Autant certains humains pratiquent le bondage pour le “plaisir”, autant certaines araignées l’emploi pour ne pas se faire manger par leur partenaire.

Des chercheurs ont ainsi observé que les mâles d’au moins 30 espèces d’araignées enveloppent les pattes de leurs partenaires pour se reproduire. Et ils le font par pure nécessité. Les femelles ont tendance à être plus grandes et plus agressives que leurs homologues masculins et elles cannibalisent souvent les mâles avant qu’ils aient une chance de s’accoupler. En s’engageant dans cette forme de bondage arachnide, cela ne permet pas seulement à l’araignée mâle de s’accoupler avec une partenaire, mais également de s’échapper pour continuer à vivre.

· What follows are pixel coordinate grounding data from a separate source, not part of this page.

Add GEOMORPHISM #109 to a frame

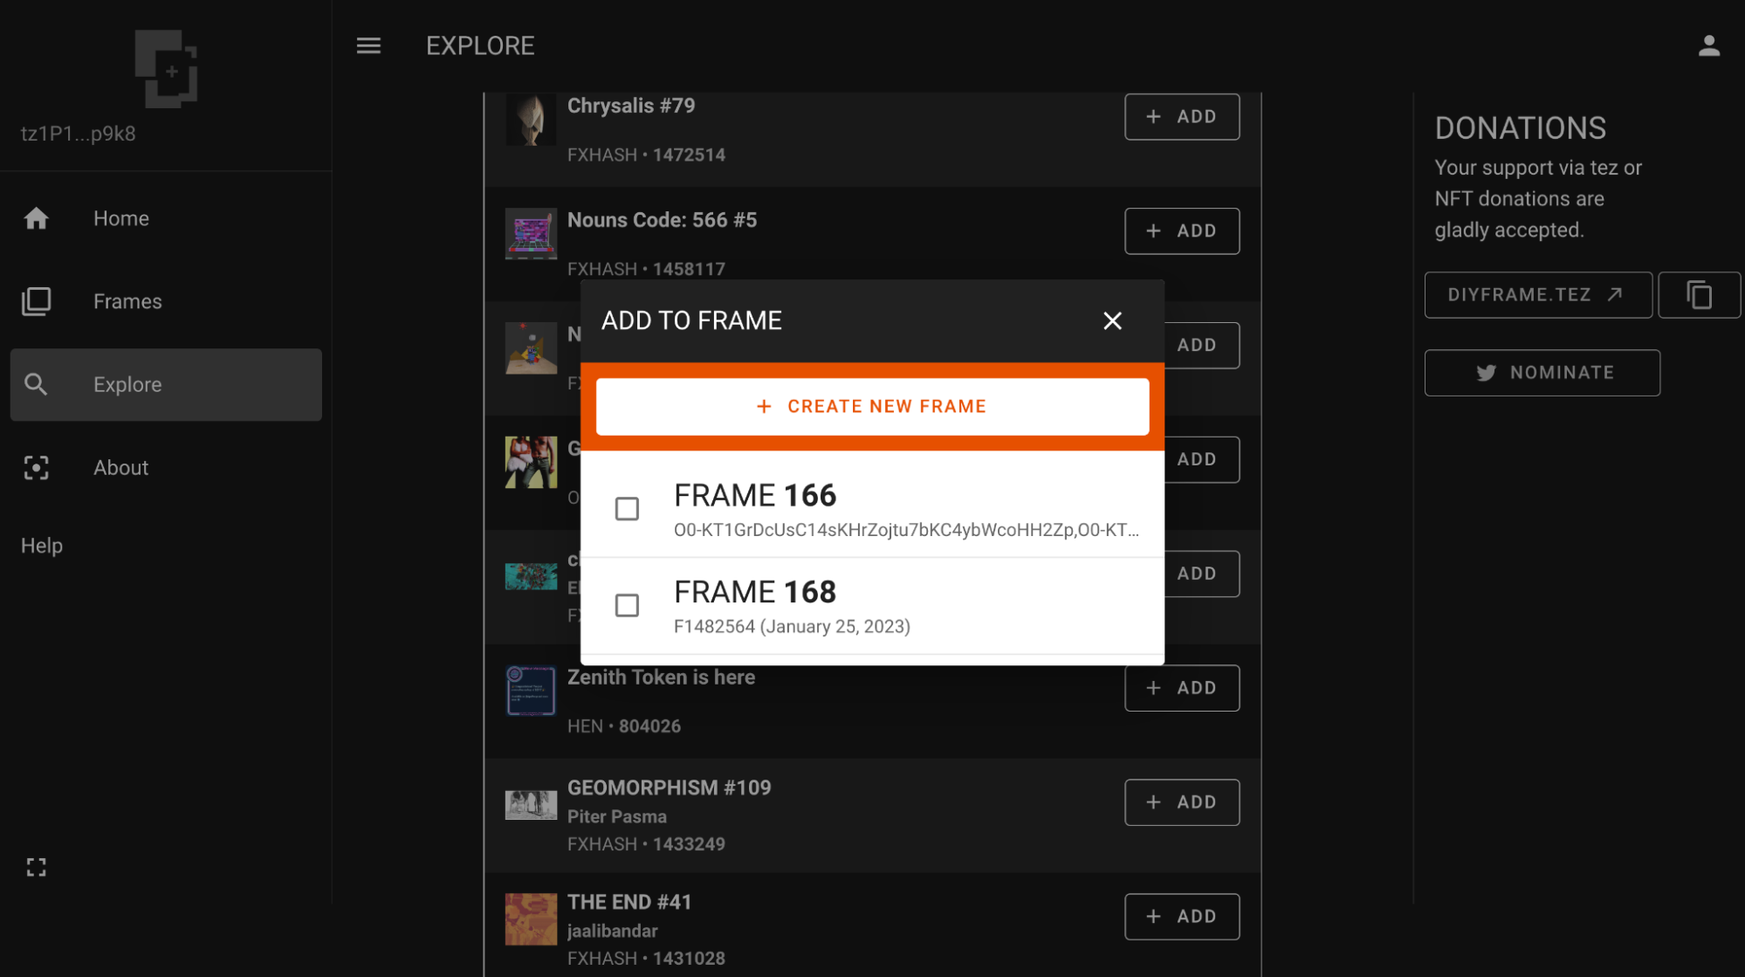(x=1181, y=802)
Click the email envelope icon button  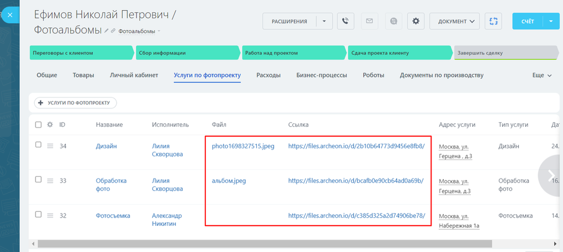369,21
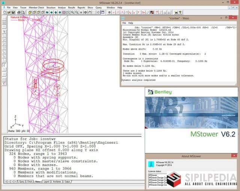Click the Open file folder icon
240x191 pixels.
(8, 12)
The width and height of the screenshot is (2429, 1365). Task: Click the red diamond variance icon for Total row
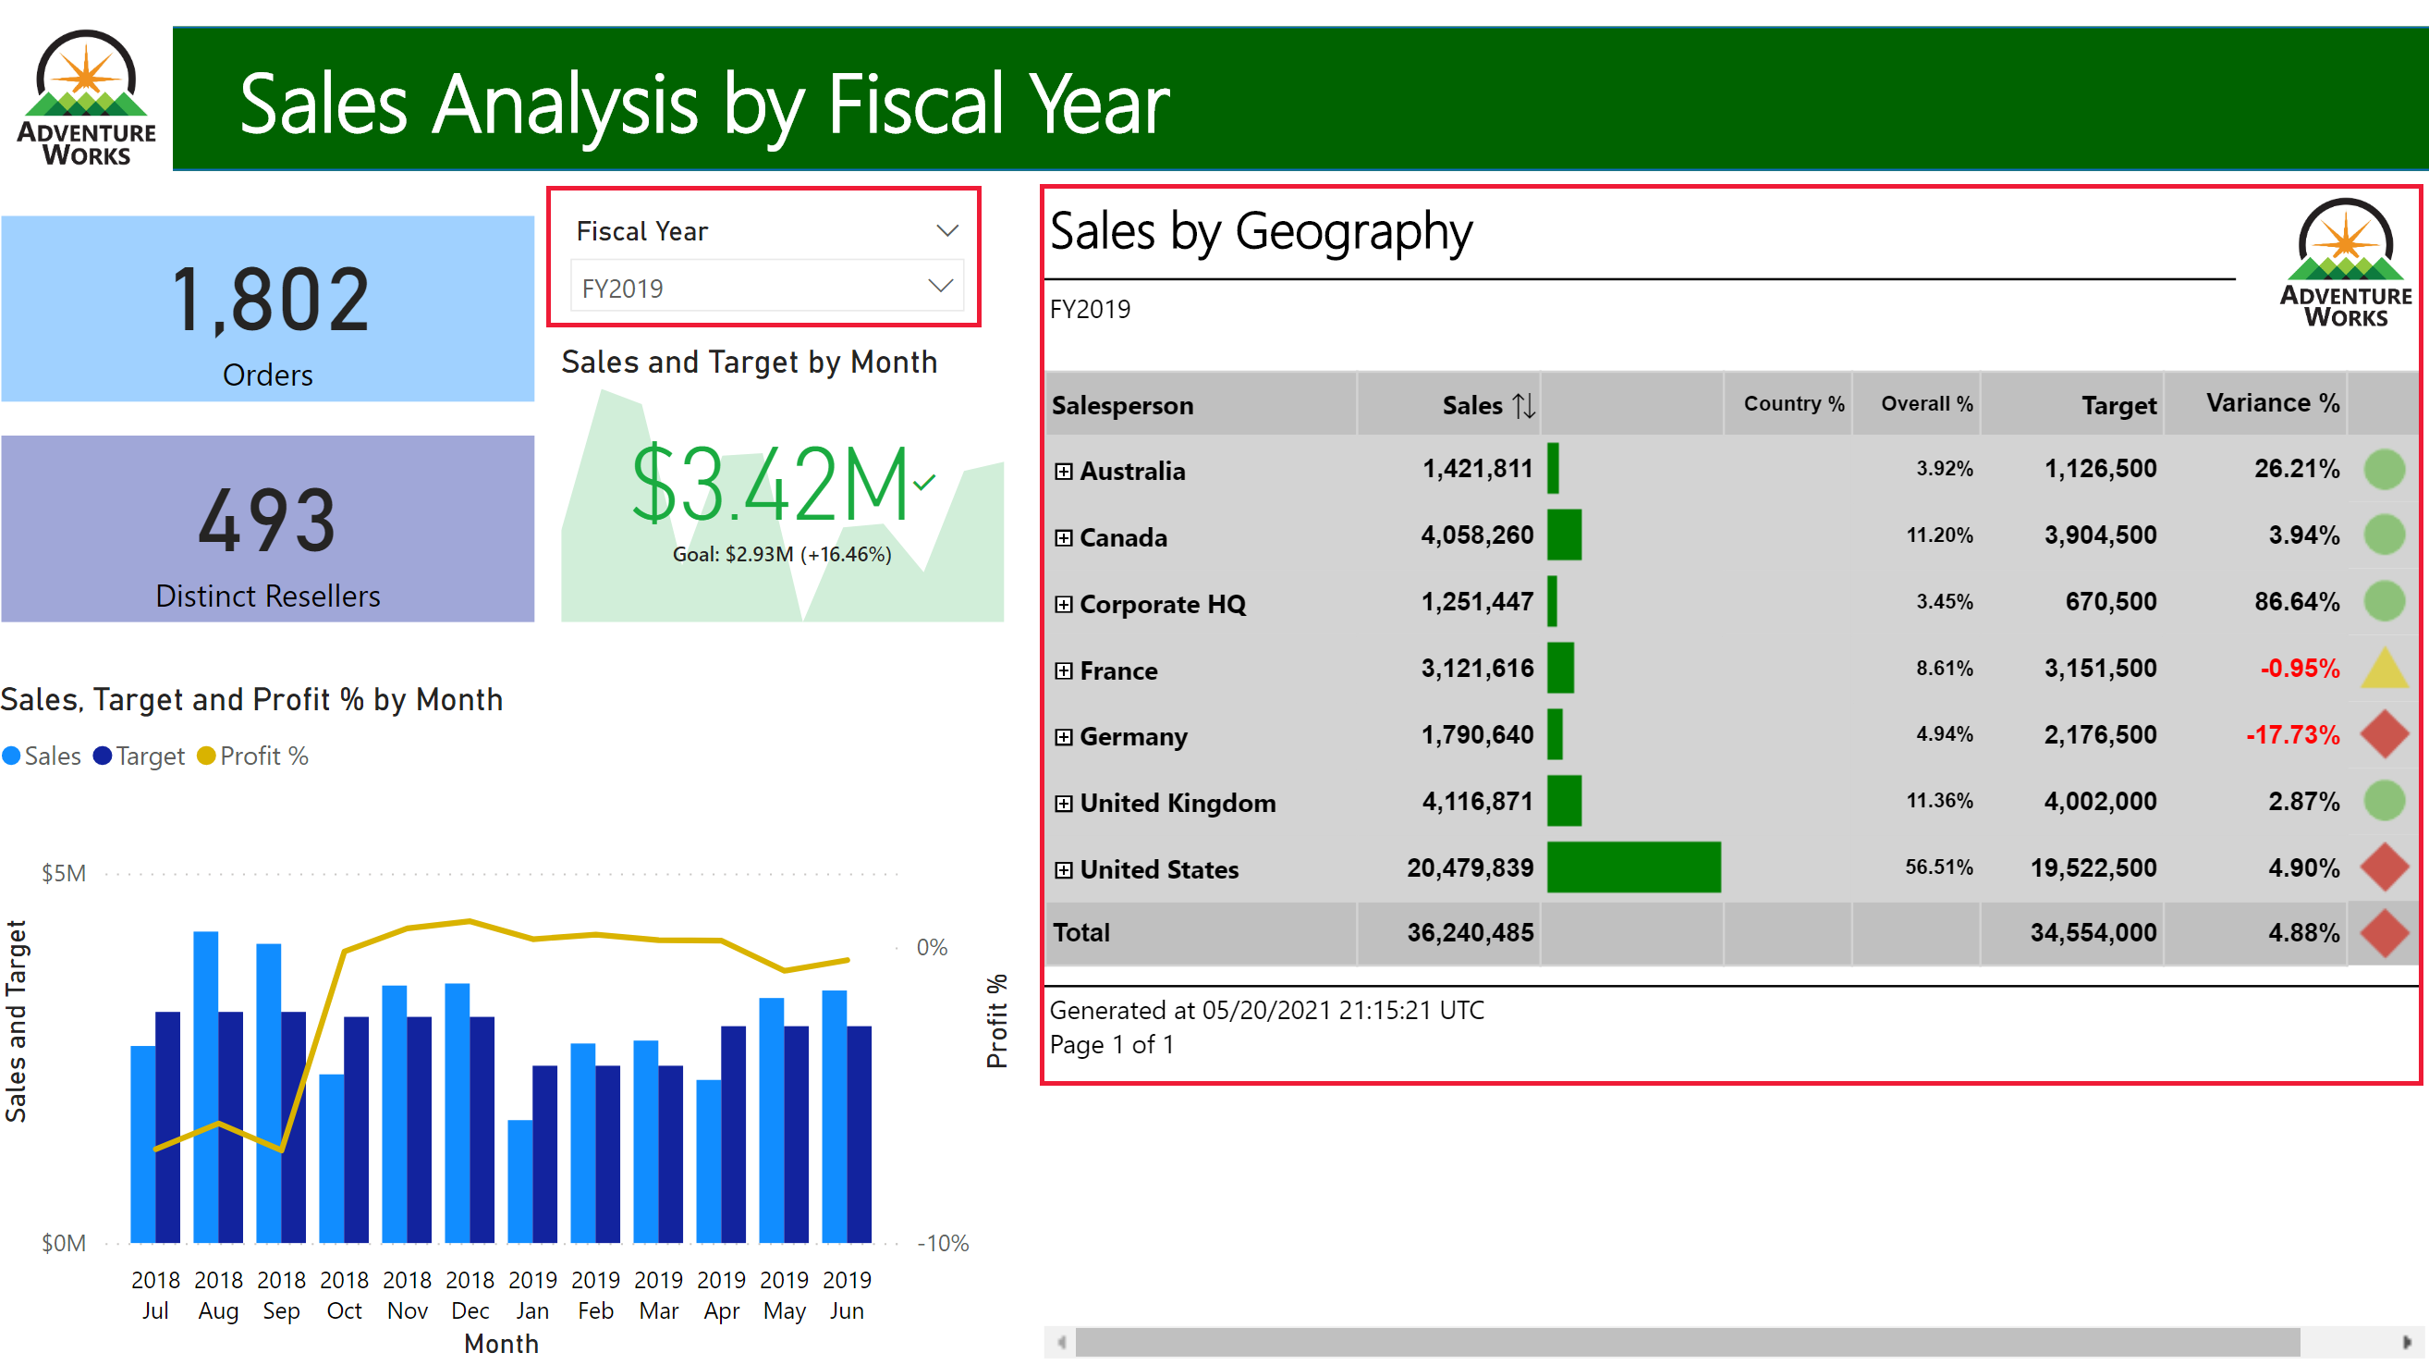point(2384,933)
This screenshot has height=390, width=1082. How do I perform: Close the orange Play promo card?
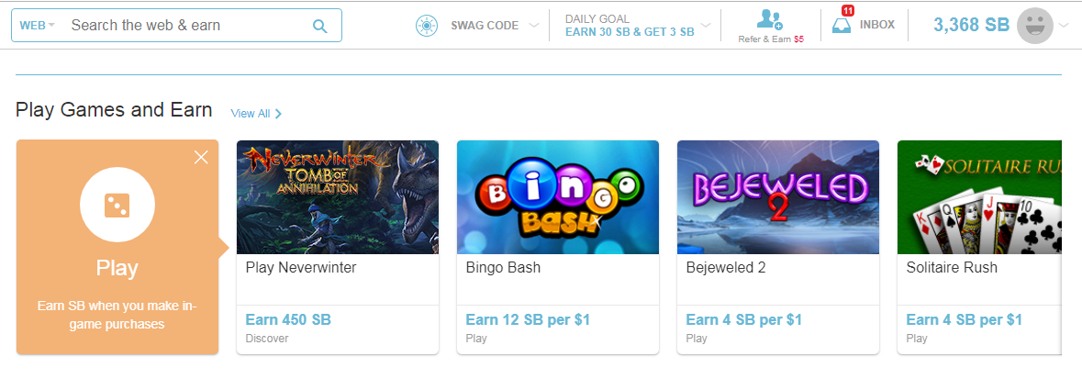[x=201, y=158]
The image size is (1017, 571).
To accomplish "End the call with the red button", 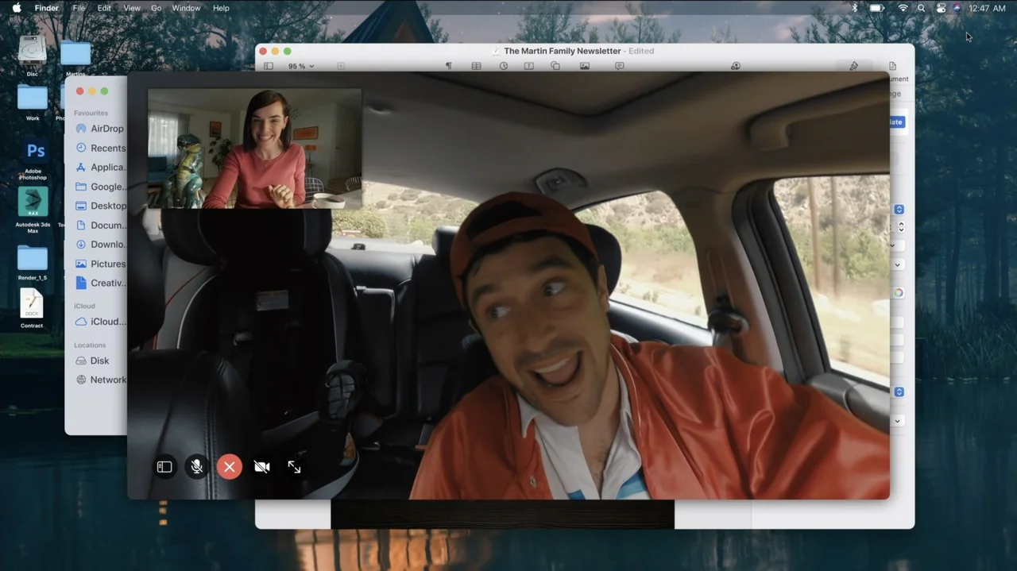I will pyautogui.click(x=230, y=467).
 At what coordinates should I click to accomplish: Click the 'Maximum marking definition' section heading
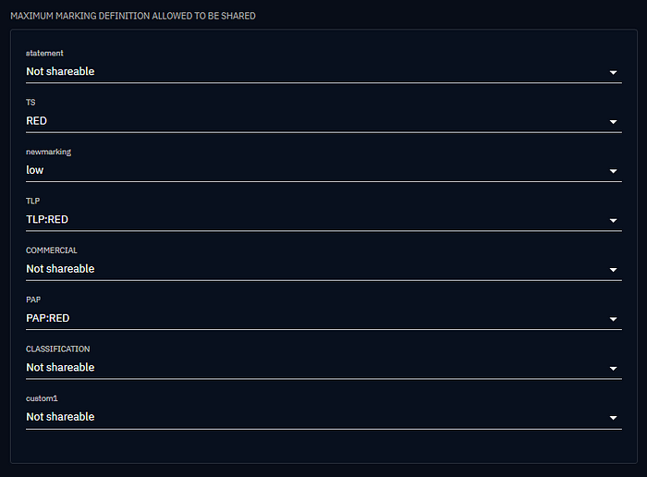point(133,17)
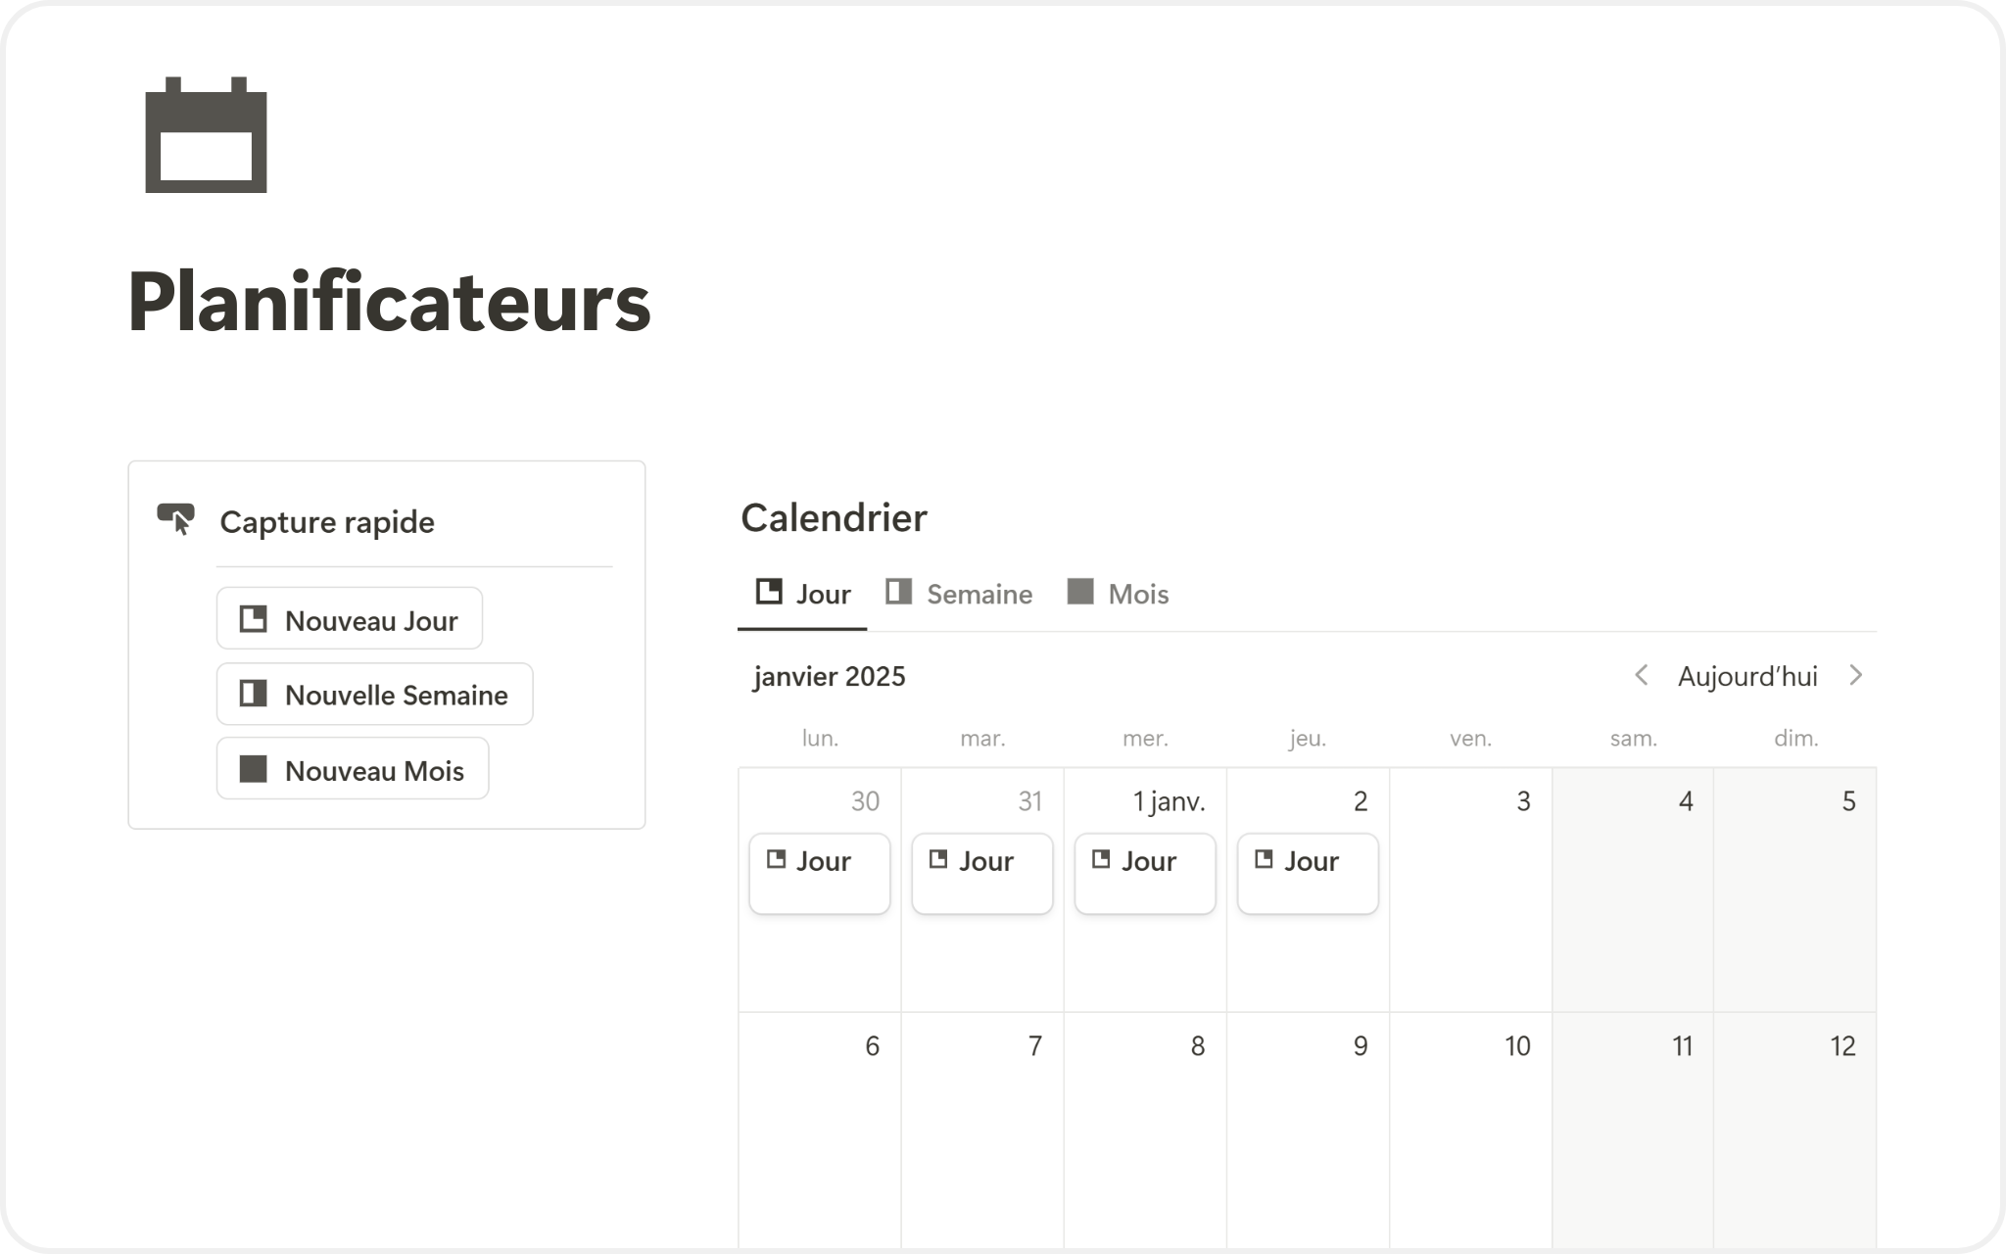Screen dimensions: 2006x1254
Task: Click the Mois tab icon
Action: click(1080, 592)
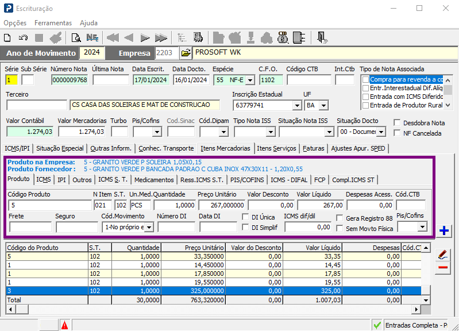Expand the Cód.Movimento dropdown
459x331 pixels.
point(149,228)
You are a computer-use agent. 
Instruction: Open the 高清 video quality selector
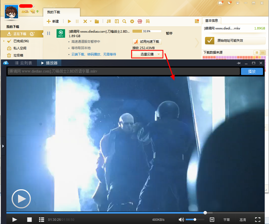point(242,220)
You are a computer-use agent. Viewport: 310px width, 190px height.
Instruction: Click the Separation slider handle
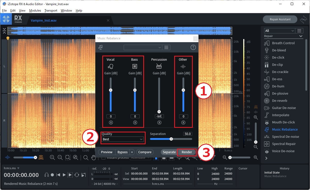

Une nouvelle étude de l’université du Nebraska montre que les araignées à œufs, Pisaurina mira, mâles se livrent également à ce comportement sexuel bizarre. Mais ces araignées, avec une autre espèce, sont les seules dans le monde à pouvoir tisser ce qui est surnommé (en anglais) des "voiles de mariée" dans les airs. En outre, les mâles ont des pattes plus longues que les femelles, qu’ils utilisent à leur avantage pour manipuler un filet (de leur propre production) avec lequel ils emballeront les femelles affamées. Une fois ficelé, le mâle la monte. Quand l’affaire est faite, il relâche la femelle et en profite pour prendre ses jambes à son coup et s’enfuir pendant que la femelle se libère de ses liens.

Vidéo tirée de l’étude : En laboratoire, une araignée mâle Pisaurina mira emploi sa technique de ficelage lors d’un accouplement (université du Nebraska-Biology Letters) :
(MAJ) une vidéo des mêmes essais en laboratoire mais éditée par le National Geographic :

Pour tester l’efficacité de cette technique, la chercheuse Alissa Anderson a rapporté quelques araignées Pisaurina mira dans son laboratoire. La moitié des mâles ont eu leurs filières bloquées. Et ces derniers, qui ne pouvaient pas tisser de soie, ont eu beaucoup plus de chances d’être consommés par les femelles. Et sans surprise, ceux qui ont pu tisser leur toile avaient une bien meilleure chance d’accouplement avec leurs partenaires sans se faire manger, parfois même plusieurs fois au cours de la même session. Cette technique, assez brutale, sert probablement deux objectifs : de meilleures occasions pour les mâles de s’accoupler et de s’évader.

De plus, il se pourrait que la soie du mâle contienne des phéromones qui excitent sexuellement ou calme la femelle, chose qui devra être confirmée par les chercheurs.

L’étude publiée dans Biology Letters : Benefits of size dimorphism and copulatory silk wrapping in the sexually cannibalistic nursery web spider, Pisaurina mira.